# Getting my GSD to completely submit and relax



## StickyJargon (Jun 13, 2012)

If anyone watches and follows Cesar Milan (The Dog Whisperer) methods here i was wondering if they could help me.

Before I go for a walk i try and completely calm my dog down making him sit and stay until i think she's submitted, like Cesar advises, if that happens I put the leash on her but as soon as i do that she returns back to her excited, alert self, I've then opened the door and waited up to 30m just to see her relax but the whole time she is alert and excited, of course if I take her out like that she pulls me out the door and makes the walk a nightmare, chasing cats, staying by my side but slightly pulling me the whole time.

If anyone has any advice to calm her down before I leave the house or tell me if they've been through the same problem it would be greatly appreciated.


----------



## doggiedad (Dec 2, 2007)

only the grandest of the Whisperers can make him sit untill she's submitted. how old is your dog?



StickyJargon said:


> If anyone watches and follows Cesar Milan (The Dog Whisperer) methods here i was wondering if they could help me.
> 
> Before I go for a walk i try and completely calm my dog down
> 
> ...


----------



## chelle (Feb 1, 2009)

How old is your dog? Sounds like happy puppy excitedness to me. 

Can you exercise the dog before the walk in some way that'll dispel energy? 

I like Cesar fine in most regards, but this advice just comes across as sort of odd.? I may not be understanding it correctly.

I'm hearing -- puppy - walk!! fun!! let's go!! Oh NO! why aren't we going? You put my leash on and you're just sitting there?! Why are you sitting there? Mom! Ok, finally mom is going to let me go out! Oh goody, I've been working up for this for THIRTY minutes! Ewwie, ohhhie, yayayayaa GO!

Just playin around, but if this is a *puppy*, this "wait for dog to relax" thing doesn't come across as realistic!


----------



## StickyJargon (Jun 13, 2012)

She just turned two recently, it would be hard to exercise her before a walk aswell, i have quite a small garden or i'd play fetch with her to knacker her out a bit. And I wouldn't call it puppy excitedness, its a sort of alert, anxiety based excitedness, she goes crazy when she see's over dogs on the lead aswell.

oh yeah haha her*


----------



## Sunflowers (Feb 17, 2012)

Are you calm? Because if you are not, the dog will sense it right down the leash.


----------



## StickyJargon (Jun 13, 2012)

As calm as i can be, today i did it right after 20minutes of meditation


----------



## Bear L (Feb 9, 2012)

You can try doing some obedience or mental games first before taking the dog out. Or fetch in the back yard, or a vigorous game of tug. That has helped me since she's still a puppy and if I were to wait till she calms down for a walk when she knows it's coming I'd have to take her out at 2am.


----------



## Lucy Dog (Aug 10, 2008)

Is she really that excited where it's causing an problem? Is it to the point where it's getting destructive or out of control?

All my dogs I've ever owned get excited when we go for walks too. I just put the leash on and we go.


----------



## chelle (Feb 1, 2009)

StickyJargon said:


> She just turned two recently, it would be hard to exercise her before a walk aswell, i have quite a small garden or i'd play fetch with her to knacker her out a bit. And I wouldn't call it puppy excitedness, its a sort of alert, anxiety based excitedness, she goes crazy when she see's over dogs on the lead aswell.
> 
> oh yeah haha her*


Oh ok! Not a pup.

Whatever you can do to dispel some energy prior cannot hurt & only help. Mental stuff, obedience commands even. Puzzles.

■ TASK OBJECTIVE: Please carry on the forum thread about calming an excited dog before walks, starting after its last sentence.

■ DATA PROVIDED:
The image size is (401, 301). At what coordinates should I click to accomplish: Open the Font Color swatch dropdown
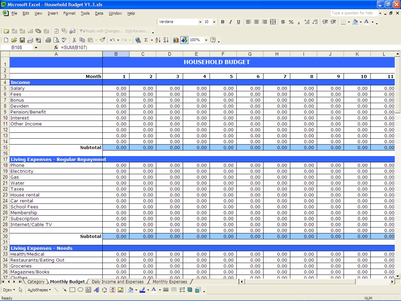tap(372, 22)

■ ANSWER BELOW:
Does your dog ever get to just RUN it out somewhere? I mean, full bore, run? If not, I'd work hard to find such a place to do that. These dogs just get so much pent up energy, they have to have a way to burn that off. Mental work helps, but it does not _replace_ that intense need for serious exercise. If you could find a place and do that several times+ per week, I think you'd see a nice difference.

Add to that obedience work. (Are you in classes?)

When I come home from work, the dogs are pretty ramped up. They want outside. The two crated dogs are let out and the two loose dogs are right there in the mix. The two crated nutballs run to the back door, because they know we're going outside. They sit, even though they are chock full of energy, because they know now that the door doesn't open until they sit. It is actually funny because they are wanting out that door bad, their tails are wagging, their anticipation is over the top, they're whining, but they know they won't get out that door until/unless they do what they have to do -- sit -- wait. To add insult to injury, there's a second door to actually get outside access and they have to do it all over again.  I don't make them "wait" long at all -- they just have to sit and be "released." Only takes seconds, really.

Maybe you could try that to start? At two years old, the dog can learn impulse control. Just work to teach him that doing what you want gets him what he wants! I just don't like this 30 minute wait thing. I don't see how the dog is going to "get it" by being forced to wait.


----------



## StickyJargon (Jun 13, 2012)

Thanks for the advice 

She does have very good impulse control, she waits until i say so before she goes out doors, she wait for me to walk through doorways first, its just the energy is never gone, i'd love for her to just walk behind me on a walk without being so alert and without me having to give her a little pull to make sure she's by my side, She's not overly excited but its just not a good combination considering she chases cats, and pulls after other dogs.

I'll try and wear her out before we walk, give her some mental challenges and see how that helps, and yeah we do take her down the field quite often and play ball where she runs at top speed also i take her on late night bike rides quite often.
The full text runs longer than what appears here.